Krank oder doch gesund?

Die WHO (Weltgesundheitsorganisation) definiert Gesundheit als Zustand des vollkommenen körperlichen, seelischen und sozialen Wohlbefindens und nicht die bloße Abwesenheit von Krankheit oder Gebrechen. Vorteil dieser Definition ist der ganzheitliche Ansatz. Doch steckt in dieser Aussage nicht auch ein schwer zu verwirklichender hoher Anspruch?

Vollkommenes körperliches, seelisches und soziales Wohlbefinden habe ich in meinen bisherigen 45 Lebensjahren noch nicht erreicht. Wenn ich auf diese Jahre zurückblicke, sehe ich da viel Zeit, in der vor allem mein seelisches und soziales Wohlbefinden kränkelte. Psychosen, Panikattacken, Arbeitslosigkeit und so gut, wie keine sozialen Kontakte stellten sich diesem vollkommenen Wohlbefinden entgegen. Doch während all dieser Jahre, in denen Alltagsaufgaben, wie Haushaltsarbeiten, für meine Ernährung und Körperpflege sorgen, Einkaufswege und Wege zu Ärzten, Arbeitsmarkservice und anderen Ämtern zurückzulegen – alles Dinge, die wir gewöhnlich nebenher erledigen – für mich kaum zu bewältigen waren, hielt ich mich davon fern, mich als krank zu bezeichnen.

> [Auszug der Daten]
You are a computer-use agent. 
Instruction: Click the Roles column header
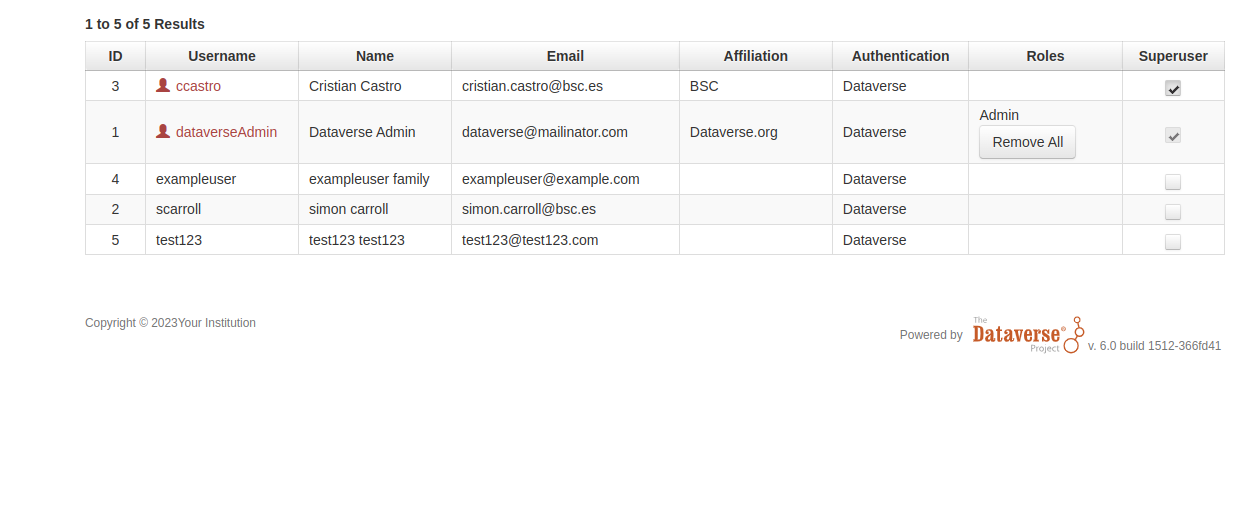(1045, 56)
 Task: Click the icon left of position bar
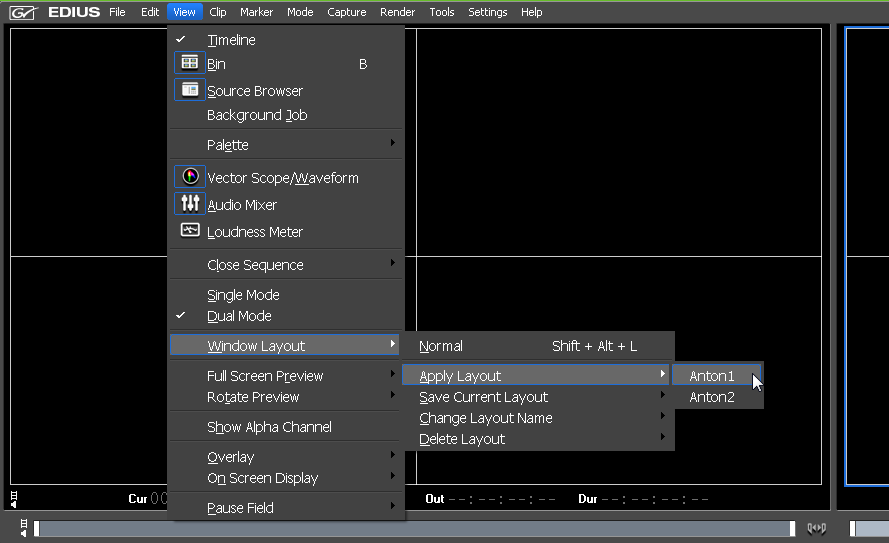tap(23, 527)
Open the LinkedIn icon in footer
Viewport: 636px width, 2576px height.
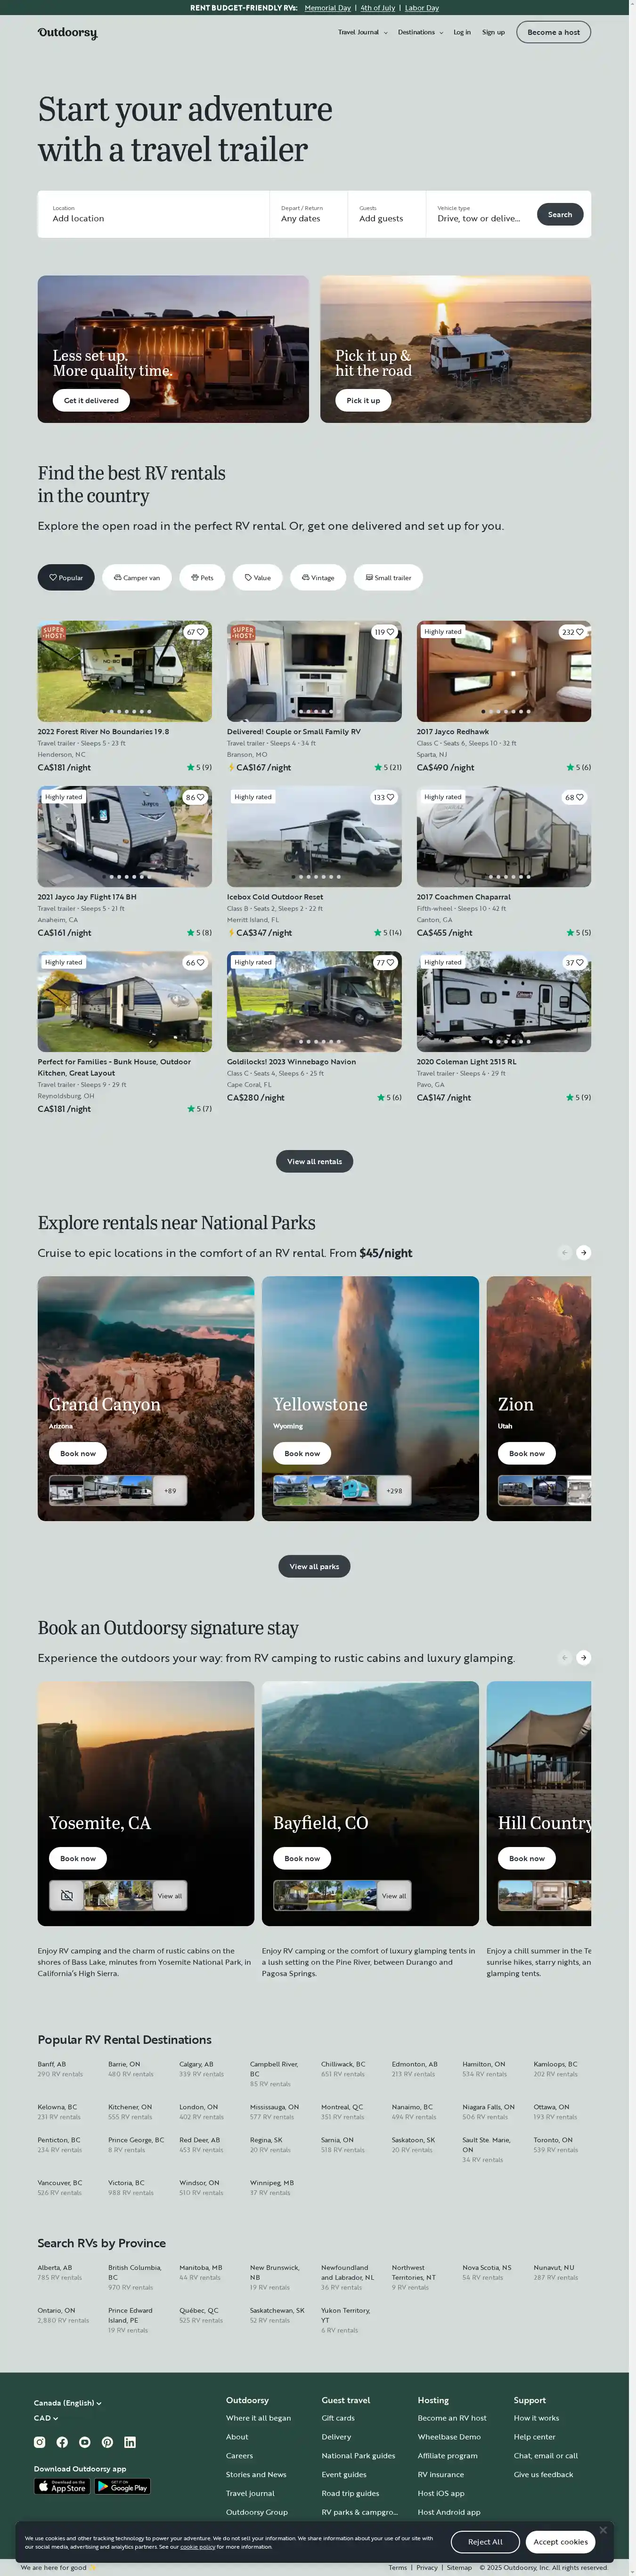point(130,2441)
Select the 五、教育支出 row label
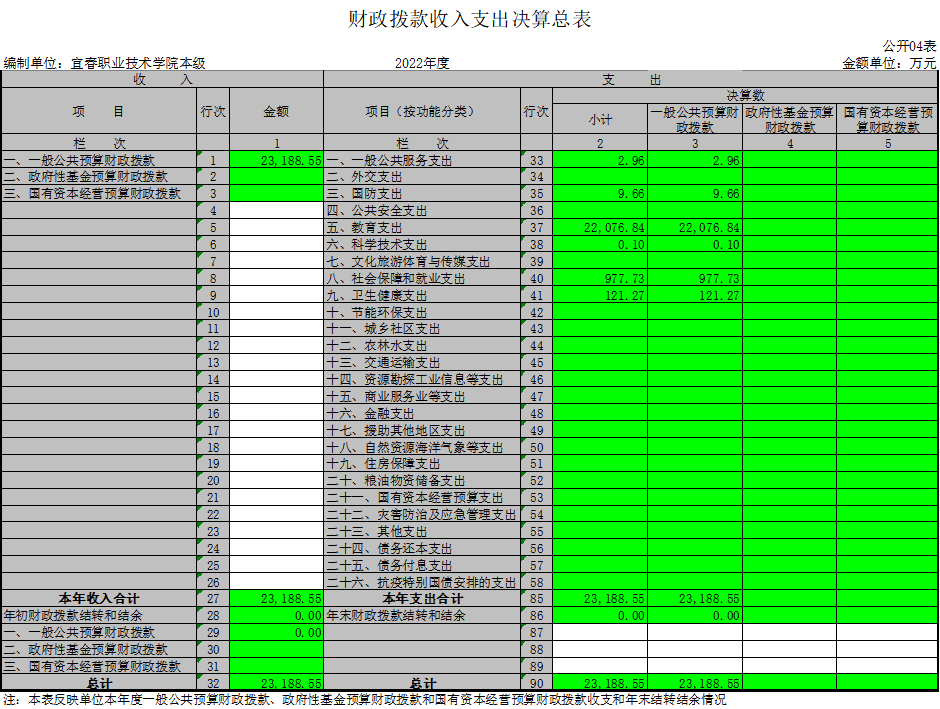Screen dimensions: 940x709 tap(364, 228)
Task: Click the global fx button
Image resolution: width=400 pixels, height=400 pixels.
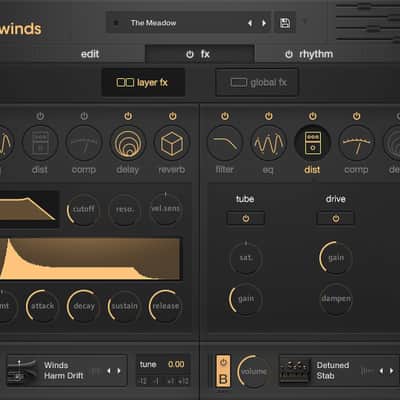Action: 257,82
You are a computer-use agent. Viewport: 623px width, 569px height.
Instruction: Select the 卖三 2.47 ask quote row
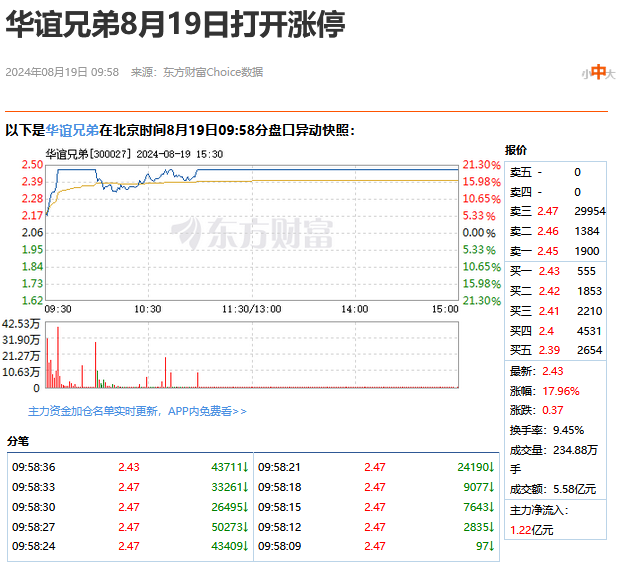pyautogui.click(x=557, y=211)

> [Zu erledigende Aufgaben]
1. Schreiben Sie aus dem Text über Gesundheit und Krankheit alles von "Die WHO (Weltgesundheitsorganisation)" bis hinunter zu "verwirklichender hoher Anspruch?" wortgetreu ab.
2. Fassen Sie den Text über Gesundheit und Krankheit in zwei Sätzen zusammen.
3. Führen Sie den Text über Gesundheit und Krankheit im Anschluss an seinen letzten Satz fort.

> [Lösungen im Anschluss]
1.
Die WHO (Weltgesundheitsorganisation) definiert Gesundheit als Zustand des vollkommenen körperlichen, seelischen und sozialen Wohlbefindens und nicht die bloße Abwesenheit von Krankheit oder Gebrechen. Vorteil dieser Definition ist der ganzheitliche Ansatz. Doch steckt in dieser Aussage nicht auch ein schwer zu verwirklichender hoher Anspruch?

2. Die WHO definiert Gesundheit als Zustand vollkommenen körperlichen, seelischen und sozialen Wohlbefindens, was einen ganzheitlichen Ansatz bietet, wobei der Text fragt, ob darin nicht auch ein schwer zu verwirklichender hoher Anspruch steckt. Im Rückblick auf 45 Lebensjahre wird geschildert, dass dieses Wohlbefinden wegen Psychosen, Panikattacken, Arbeitslosigkeit und fehlender sozialer Kontakte nie erreicht wurde und Alltagsaufgaben kaum zu bewältigen waren, die Bezeichnung „krank“ jedoch dennoch gemieden wurde.

3.
Das, was mich in diesen schweren Zeiten half, war, nicht in Richtung Vollkommenheit zu blicken, sondern mich auf die winzig kleinen Dinge, die ich irgendwie zusammenwurstelte, zu fokussieren und zu lernen, mich dafür zu loben. Dazu begann ich auch eine Art Tagebuch zu schreiben, in das ich regelmäßig kleine Dinge vermerkte, die ich geschafft habe und als Lob über mich formulierte. An Tagen, wo meine Stimmung sehr schlecht war, blätterte ich in diesem Lob-Tagebuch und rief mir positiv Erlebtes wieder wach, was ich sonst vergessen hätte.

In unserer Leistungsgesellschaft fühlte ich mich oft als Versagerin – keine Familie, keine Arbeit, Diagnose-psychisch krank. Wir müssen uns aber in diesem Leistungskarussell nicht auch noch um unsere eigene Achse drehen, sondern es liegt in unserer Hand, unsere individuellen Fähigkeiten zu entdecken und sie einzusetzen. Die vollkommene Gesundheit gibt es nicht, wie es auch keine vollkommene Krankheit gibt.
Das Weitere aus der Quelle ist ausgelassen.